Sitting there with my mom on that stoop on that summer evening of 1968, the excitement of my circumstances just seemed too trivial in comparison. I immediately got up off of the step, went into the house, found my dad sitting in his chair and gave him the biggest hug I could muster. I told him how proud I was to be his son and how much I loved him!
The next day and the days after that next day at work were gruesome. I may have been making three dollars and forty five cents an hour but no amount of money could compensate the physical pain and misery of that job. Shovelling gravel into those inanimate buckets, hour after hour, day after day, for the hottest summer on record was pure unadulterated torture.
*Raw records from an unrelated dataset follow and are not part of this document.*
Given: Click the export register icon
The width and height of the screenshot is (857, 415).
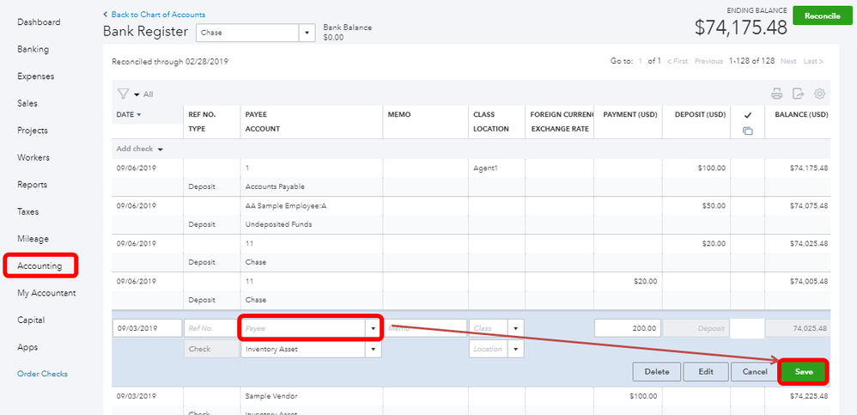Looking at the screenshot, I should point(798,94).
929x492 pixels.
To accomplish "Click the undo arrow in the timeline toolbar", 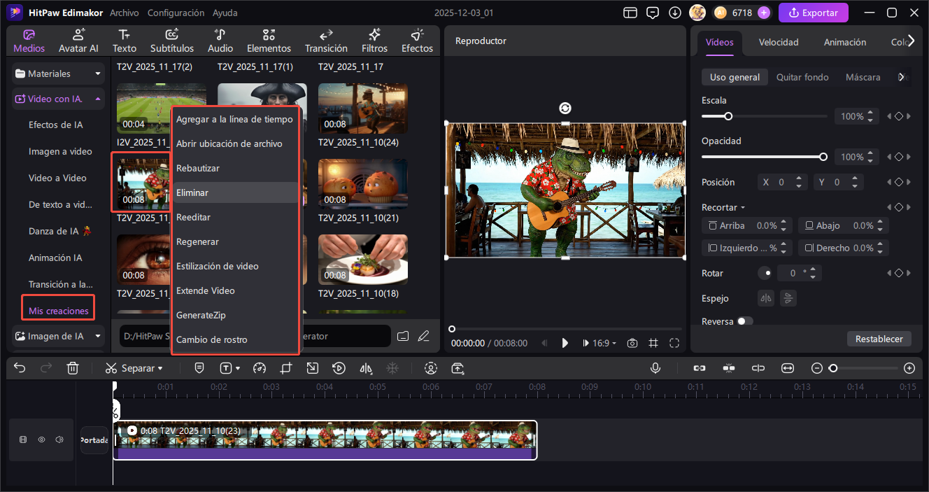I will 20,368.
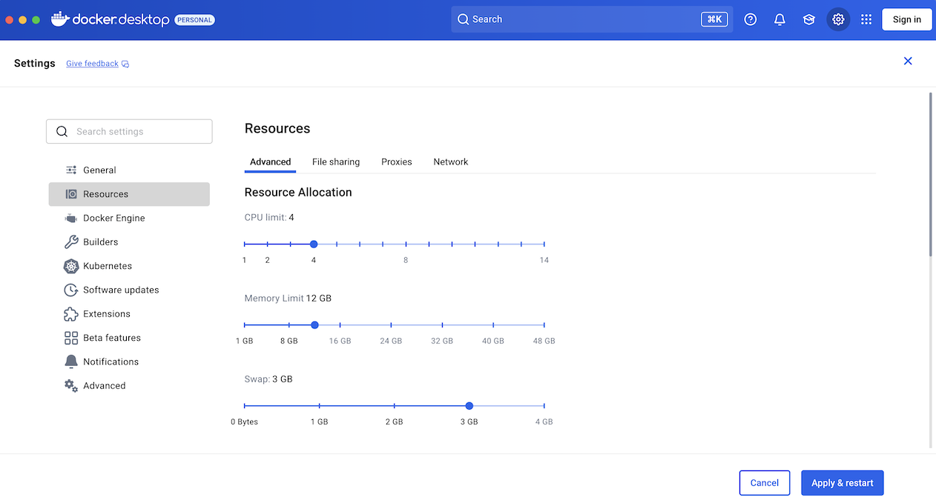Switch to the Proxies tab

click(397, 162)
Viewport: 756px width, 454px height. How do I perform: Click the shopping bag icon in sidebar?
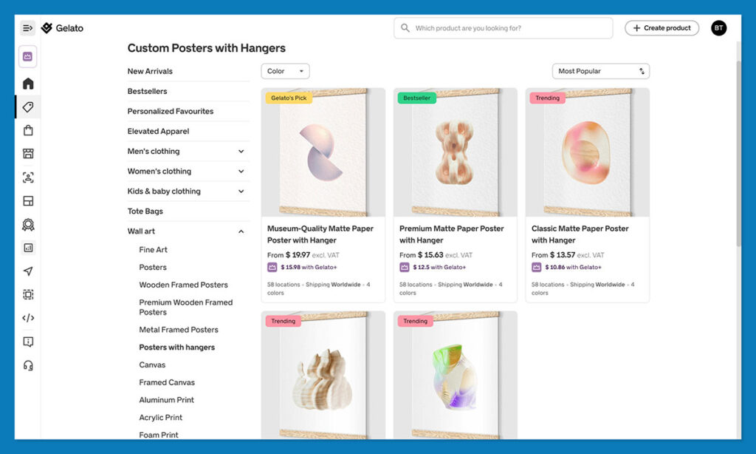click(28, 131)
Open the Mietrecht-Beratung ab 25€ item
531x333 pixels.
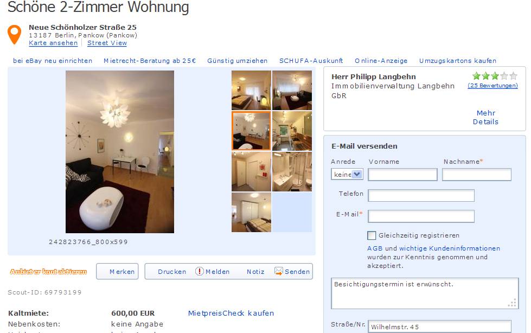point(150,61)
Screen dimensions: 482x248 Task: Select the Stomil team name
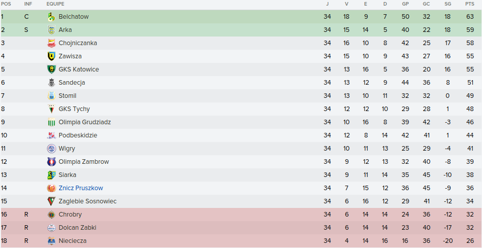click(x=67, y=96)
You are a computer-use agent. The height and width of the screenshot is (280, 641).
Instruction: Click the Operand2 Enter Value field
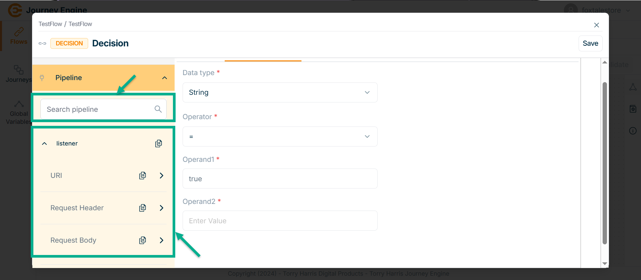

I was dreaming of them. My bucket list! The only sound heard, besides Zal’s taunts for more “fucking pitch” being the grunts and groans from our bodies and the huffs and puffs of our laboured breaths with every shovelful of gravel taken. Sweat just poured down every crease and crevasse of our beings. Taking stints up on the flat roof itself provided no relief with a hot glaring sun beating down mercilessly on our lithe bodies. The humidity was a killer. The hard physical work and the potential for dehydration made it harder and harder to keep our pants above the waist. As roofers we had the plumber’s crack in spades. It was kind of comical watching everyone on the crew continuously pulling up on their pants or tightening their belts as if stricken by a nervous twitch. On top of that, by the end of the day, our calloused hands were the worse for wear as newly formed blisters would crack then burst, then sting, as the flayed skin would shed and coagulate with the pus and the blood, which became an ugly brownish red in colour. The soles of our work boots expanded vertically, about 2-4 inches, as the tar and gravel stuck to the undersides of our boots as we walked around by the area of the hot tar kettle, the conveyor belt and the adjacent pile of gravel. It would take us some time to scrape the gooey mess off of our boots at the end of the day. We felt so tall in our high gravel heels!
End of the day? Sore and bruised and filthy dirty in sweat and dust. The long ride home on the bus and subway, lost in thought, dead to the world and praying hard and fast for rain on the morrow or watching the clock, counting hard the seconds, minutes and hours before the whole miserable routine would repeat itself. Please, dear God, let it rain tomorrow for when it rained roofers didn’t work. It was Murphy’s Law and not God’s law that ran the day for it only rained on the weekends.
The summer finally ended. I was in great shape physically, well tanned and had a few bucks saved in the bank. I helped out at home financially, naturally, but I didn’t have to give the majority of my earnings to my parents as I no longer went to the Catholic private high school for boys. I thank God for that! Looking back on that hot and humid summer, my first real well paying job, I could have easily said that life was good. In some respects that summer was Pitcher (sic) Perfect.
Zal is dead. His crew is gone. The Maritime Foreman died relatively young. No one could understand his eulogy.
My uncle’s roofing business no longer exists. Jimmy Hoffa disappeared never to be seen or heard from again. Hal Banks was discredited for corruption and is also dead.
Everyone has the right to work, union or otherwise.